CREST syndrome, von Willebrand disease.

Capillary microscopy, examining the capillary pattern of the fingernail, can be useful in screening for HHT, as most patients have detectable abnormalities before development of other signs.
CT, MRI scanning and possibly angiography are used to identify lesions.

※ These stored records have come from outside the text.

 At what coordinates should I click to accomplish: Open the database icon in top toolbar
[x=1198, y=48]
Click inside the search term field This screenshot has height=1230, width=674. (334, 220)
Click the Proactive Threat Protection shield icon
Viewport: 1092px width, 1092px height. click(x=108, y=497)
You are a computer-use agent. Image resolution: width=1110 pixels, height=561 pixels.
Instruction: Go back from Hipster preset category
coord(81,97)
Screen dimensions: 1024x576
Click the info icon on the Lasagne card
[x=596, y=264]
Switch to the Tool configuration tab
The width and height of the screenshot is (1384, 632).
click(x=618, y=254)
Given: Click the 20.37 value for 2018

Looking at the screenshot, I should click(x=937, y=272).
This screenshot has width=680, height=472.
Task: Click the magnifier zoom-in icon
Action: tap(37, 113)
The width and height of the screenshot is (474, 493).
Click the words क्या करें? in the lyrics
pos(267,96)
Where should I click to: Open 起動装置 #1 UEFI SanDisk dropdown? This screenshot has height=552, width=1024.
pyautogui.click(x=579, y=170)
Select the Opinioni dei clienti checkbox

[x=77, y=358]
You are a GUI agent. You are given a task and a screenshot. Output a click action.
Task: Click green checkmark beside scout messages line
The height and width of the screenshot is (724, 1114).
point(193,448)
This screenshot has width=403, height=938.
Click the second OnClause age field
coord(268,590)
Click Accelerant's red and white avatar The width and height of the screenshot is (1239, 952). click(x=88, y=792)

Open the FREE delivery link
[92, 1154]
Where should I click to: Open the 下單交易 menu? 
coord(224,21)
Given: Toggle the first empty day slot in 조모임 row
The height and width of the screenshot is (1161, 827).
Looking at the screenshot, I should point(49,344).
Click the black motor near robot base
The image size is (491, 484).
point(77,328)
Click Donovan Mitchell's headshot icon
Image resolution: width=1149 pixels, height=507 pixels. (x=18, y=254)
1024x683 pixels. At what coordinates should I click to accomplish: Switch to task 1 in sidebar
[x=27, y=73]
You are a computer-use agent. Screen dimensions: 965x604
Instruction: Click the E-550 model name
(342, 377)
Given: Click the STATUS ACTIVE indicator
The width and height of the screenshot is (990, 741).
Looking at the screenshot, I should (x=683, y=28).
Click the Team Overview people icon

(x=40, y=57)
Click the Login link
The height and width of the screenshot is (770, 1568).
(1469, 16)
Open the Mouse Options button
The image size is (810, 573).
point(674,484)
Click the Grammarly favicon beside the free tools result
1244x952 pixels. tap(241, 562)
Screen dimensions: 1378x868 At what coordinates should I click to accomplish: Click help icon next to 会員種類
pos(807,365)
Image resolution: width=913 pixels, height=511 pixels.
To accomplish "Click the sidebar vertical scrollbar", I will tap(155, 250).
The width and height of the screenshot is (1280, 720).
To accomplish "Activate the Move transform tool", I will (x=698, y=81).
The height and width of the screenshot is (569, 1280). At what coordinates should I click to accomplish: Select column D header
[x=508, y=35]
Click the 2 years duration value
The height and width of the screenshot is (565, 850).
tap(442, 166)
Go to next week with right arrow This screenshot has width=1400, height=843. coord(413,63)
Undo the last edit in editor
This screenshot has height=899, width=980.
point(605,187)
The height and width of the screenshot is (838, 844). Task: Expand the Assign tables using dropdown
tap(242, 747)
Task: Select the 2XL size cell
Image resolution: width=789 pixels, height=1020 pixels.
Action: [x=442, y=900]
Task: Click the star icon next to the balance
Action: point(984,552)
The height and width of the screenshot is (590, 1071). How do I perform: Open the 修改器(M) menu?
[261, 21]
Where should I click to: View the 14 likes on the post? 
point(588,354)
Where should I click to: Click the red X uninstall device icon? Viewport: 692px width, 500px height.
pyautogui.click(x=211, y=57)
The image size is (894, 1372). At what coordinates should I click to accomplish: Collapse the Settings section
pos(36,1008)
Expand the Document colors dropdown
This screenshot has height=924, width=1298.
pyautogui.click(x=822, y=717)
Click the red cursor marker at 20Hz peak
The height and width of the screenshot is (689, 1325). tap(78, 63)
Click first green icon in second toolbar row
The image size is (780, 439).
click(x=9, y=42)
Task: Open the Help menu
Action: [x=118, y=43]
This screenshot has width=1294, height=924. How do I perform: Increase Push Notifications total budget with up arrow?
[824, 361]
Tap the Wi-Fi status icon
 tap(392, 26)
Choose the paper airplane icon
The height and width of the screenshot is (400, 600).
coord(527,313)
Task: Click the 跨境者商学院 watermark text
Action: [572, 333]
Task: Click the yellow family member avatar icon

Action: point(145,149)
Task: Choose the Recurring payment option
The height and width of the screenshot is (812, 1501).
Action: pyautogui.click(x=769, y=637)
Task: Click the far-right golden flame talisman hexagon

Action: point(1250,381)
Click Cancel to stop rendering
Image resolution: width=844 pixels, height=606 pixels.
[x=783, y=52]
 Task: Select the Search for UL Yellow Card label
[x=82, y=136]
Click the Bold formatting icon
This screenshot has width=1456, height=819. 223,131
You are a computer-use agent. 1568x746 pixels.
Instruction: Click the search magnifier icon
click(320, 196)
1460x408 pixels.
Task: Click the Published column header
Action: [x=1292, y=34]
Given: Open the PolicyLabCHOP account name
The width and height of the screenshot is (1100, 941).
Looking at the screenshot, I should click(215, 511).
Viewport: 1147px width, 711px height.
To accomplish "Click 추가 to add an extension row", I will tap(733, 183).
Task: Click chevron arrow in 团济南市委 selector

Diagnosis is made if at least 3 of the following are present:

• Epistaxes
• Telangiectasia
• Visceral lesions
• Appropriate family history.

• Osler-Weber-Rendu type 2 (HHT2) is a distinct but very similar disorder, mapped to chromosome 12. Hereditary haemorrhagic telangiectasia is associated with pulmonary arterial hypertension.⁵
• Juvenile polyposis with hereditary haemorrhagic telangiectasia syndrome⁶ has been reported in a few families. There is inherited haemorrhagic telangiectasia associated with juvenile polyposis coli and colorectal cancer. The gene defect is on chromosome 18.
• A third type has also been described that is mapped to chromosome 5 and is called HHT3.⁷

• Acute haemorrhage may require treatment including blood transfusion and attempts to stem the flow.
• Surgical or laser ablation may be required as an emergency or elective procedure. AVMs may need embolisation, ligation of the blood supply or resection.
• Septoplasty of the nose may be required.
• Liver transplantation or stereotactic intracranial radiosurgery may be indicated.
• For some years it has been noticed that oestrogens seem to have a beneficial effect on the lesions.

Oestrogen Therapy

Oestrogens provoke squamous metaplasia of the epithelium. Oestrogens with progestogens (oral contraceptives) are beneficial in women of reproductive years.⁸ Anti-oestrogen such as tamoxifen is also beneficial⁸ although the term anti-oestrogen may be naive. Tamoxifen is an oestrogen antagonist on the breast but has agonist properties for bone and endometrium. The SERMs also have mixed effects. There is no evidence as to whether lower doses of oestrogens, as are used in HRT, are also beneficial.⁸There is evidence that not everyone will respond and there may be advantage in taking a nasal biopsy and assessing the tissue for oestrogen binding sites.⁹ Therapy may be offered on the basis of receptor status.
Oestrogens also have benefit when used in men but predictable adverse events will occur.

As explained above, haemorrhage is the major concern. The effects depend upon site and size. Cirrhosis occurs in a small number.

Usually there is no effect on lifespan unless there is severe haemorrhage although cirrhosis may shorten life.

The condition was first described by Henry Gawen Sutton (1836-1891) in 1864 and the following year Benjamin Babington (1794-1866), in a paper in The Lancet, noted that it was familial. Henri Jules Louis Marie Rendu (1844-1902) was the first to differentiate the condition from haemophilia (1896). Osler (1849-1919) raised the profile of the disease by subsequently describing a family with nosebleeds multiple telangiectasia of the skin and mucous membranes in 1901. F. Parkes Weber (1863-1962) described later cases of angiomas.